Reporting Results and Informing Decision Making

In addition to general guidelines for reporting the results of economic evaluations, reports of communicable disease models should provide the estimated change in burden of infection due to an intervention, as this constitutes a major motivation for the use of dynamic rather than static models. Infections can be further disaggregated according to whether they are directly or indirectly prevented, their route of transmission (e.g., sexual, vertical, and by vector), and population subgroup, as appropriate. Other outcomes appropriate for reporting include changes in the long-run equilibrium level (incidence or prevalence) of infection, likelihood of disease elimination, and changes in R e.

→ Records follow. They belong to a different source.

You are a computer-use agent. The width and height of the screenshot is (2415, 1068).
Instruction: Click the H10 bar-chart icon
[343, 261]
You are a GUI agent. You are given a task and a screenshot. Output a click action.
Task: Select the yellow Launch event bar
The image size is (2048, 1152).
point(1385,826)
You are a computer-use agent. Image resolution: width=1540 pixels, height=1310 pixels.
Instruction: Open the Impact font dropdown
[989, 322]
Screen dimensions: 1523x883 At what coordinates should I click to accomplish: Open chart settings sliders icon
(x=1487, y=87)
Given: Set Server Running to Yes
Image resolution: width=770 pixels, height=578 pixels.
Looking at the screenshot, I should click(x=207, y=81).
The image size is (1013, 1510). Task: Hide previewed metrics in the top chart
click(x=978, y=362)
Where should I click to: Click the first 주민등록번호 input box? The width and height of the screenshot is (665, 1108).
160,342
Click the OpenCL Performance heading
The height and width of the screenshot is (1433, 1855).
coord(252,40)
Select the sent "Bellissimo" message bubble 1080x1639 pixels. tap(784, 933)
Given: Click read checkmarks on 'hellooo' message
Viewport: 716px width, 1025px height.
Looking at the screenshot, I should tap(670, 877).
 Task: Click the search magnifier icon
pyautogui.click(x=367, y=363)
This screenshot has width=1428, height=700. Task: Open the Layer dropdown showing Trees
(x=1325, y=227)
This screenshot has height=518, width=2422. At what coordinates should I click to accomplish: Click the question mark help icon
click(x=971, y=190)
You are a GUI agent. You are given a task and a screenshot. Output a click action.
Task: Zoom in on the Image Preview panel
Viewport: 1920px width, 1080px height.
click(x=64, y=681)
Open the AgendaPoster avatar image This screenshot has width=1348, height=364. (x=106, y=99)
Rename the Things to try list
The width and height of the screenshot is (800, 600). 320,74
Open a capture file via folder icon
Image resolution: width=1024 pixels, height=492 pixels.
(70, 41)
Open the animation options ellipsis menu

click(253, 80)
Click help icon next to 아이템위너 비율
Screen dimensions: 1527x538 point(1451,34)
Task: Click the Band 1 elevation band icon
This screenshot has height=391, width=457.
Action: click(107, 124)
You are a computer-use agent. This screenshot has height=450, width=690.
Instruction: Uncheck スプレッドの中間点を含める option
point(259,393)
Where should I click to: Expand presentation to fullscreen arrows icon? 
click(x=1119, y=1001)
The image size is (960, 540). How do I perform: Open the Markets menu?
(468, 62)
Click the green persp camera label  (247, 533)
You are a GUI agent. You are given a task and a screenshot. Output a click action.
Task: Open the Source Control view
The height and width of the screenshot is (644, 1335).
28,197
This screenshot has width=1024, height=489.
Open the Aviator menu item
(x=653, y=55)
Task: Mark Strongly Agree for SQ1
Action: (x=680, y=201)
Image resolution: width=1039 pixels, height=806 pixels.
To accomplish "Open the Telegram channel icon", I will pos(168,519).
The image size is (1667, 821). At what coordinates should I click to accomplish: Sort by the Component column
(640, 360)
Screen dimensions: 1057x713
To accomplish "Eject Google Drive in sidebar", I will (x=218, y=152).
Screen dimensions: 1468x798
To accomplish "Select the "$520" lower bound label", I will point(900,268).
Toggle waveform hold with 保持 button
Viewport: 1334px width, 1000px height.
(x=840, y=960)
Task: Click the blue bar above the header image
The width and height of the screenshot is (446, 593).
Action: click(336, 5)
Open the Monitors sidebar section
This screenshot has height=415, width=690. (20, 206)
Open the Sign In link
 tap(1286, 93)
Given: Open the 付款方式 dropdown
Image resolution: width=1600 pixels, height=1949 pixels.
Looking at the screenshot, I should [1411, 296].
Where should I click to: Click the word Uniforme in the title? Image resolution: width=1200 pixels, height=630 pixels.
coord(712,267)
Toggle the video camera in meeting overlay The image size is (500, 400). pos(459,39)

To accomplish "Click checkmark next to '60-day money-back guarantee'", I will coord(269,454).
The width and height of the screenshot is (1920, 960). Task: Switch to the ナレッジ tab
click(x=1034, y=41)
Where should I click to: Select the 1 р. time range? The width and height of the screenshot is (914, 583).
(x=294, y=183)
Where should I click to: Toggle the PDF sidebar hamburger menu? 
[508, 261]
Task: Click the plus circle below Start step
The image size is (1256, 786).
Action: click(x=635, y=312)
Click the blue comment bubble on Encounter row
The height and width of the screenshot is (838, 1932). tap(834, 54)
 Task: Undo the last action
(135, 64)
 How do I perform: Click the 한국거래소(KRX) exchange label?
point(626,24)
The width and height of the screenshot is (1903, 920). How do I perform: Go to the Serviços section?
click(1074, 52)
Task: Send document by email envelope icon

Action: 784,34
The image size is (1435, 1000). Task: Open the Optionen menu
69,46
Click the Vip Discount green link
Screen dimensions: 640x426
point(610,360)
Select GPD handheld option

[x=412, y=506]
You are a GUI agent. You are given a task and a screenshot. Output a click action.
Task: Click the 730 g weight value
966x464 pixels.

Ensuring transparency and credibility

Agencies charged with the assessment of novel health technologies or developing public health policy may be unaccustomed to dynamic models [58], [59], [60]. Knowledge translation, provision of educational opportunities, and “short courses” for professional development will ensure that end users have the skills to understand these models. Joint publication where several groups have evaluated similar policy questions by using disparate approaches can help build confidence in the use of models as a tool for policy (e.g., [61]), as shown by a recently conducted appraisal of modeling tools for evaluating the cost-effectiveness of various vaccines in different settings [62]). Key considerations specific to transparent presentation of communicable disease models include provision of information on how effective contact rates and mixing patterns have been inferred, as these depend on model structure such that different estimates may be obtained by using a common data set. There are large variations in the values for empirical, literature-derived estimates (e.g., [63], [64]). When system dynamics models are used, the differential equations should be included as part of any publications. When agent-based models are used, the behavior of agents should be specified in detail, including movement of agents and mixing assumptions. Descriptions of movement should address whether the model makes use of geographic zones, how they are defined, and how agents move between zones. Descriptions of mixing behavior should include how new contacts are acquired, as well as the duration of partnerships. Finally, rules governing demographics (births, deaths, household formation/dissolution, etc.) should be stated. This information highlights the need for and the impact of using dynamic models.

Software Options

A number of software options are available, each having its own strengths and weaknesses. Spreadsheets, such as Microsoft Excel, are commonly used. This environment allows rapid development and because of the ubiquity of spreadsheet software, models developed in this environment are easy to distribute and use by a wide audience. However, spreadsheet development suffers from two significant limitations. First, it is very difficult to change structural assumptions after they have been coded. Second, in a spreadsheet environment, the Euler method is often used to project the system of differential equations forward in time. However, this method is not as accurate as other numerical techniques [65]. There are several software packages either designed or easily adapted for dynamic transmission models. This includes Stella by isee Systems and Berkeley Madonna. Many of these packages contain graphical user interfaces to allow rapid development and enhance communication, and most have multiple calculation options for numerical procedures. However, the modeling environments may prevent users from implementing some desired modeling assumptions. Thus, many analysts prefer to produce their own custom code in Matlab, R, C/C++, or other programming environments. This allows the greatest flexibility in terms of modeling assumptions, model calibration, uncertainty analysis, and choice of numerical techniques. However, this approach requires the most development effort, and the programs may lack transparency to those not familiar with these environments.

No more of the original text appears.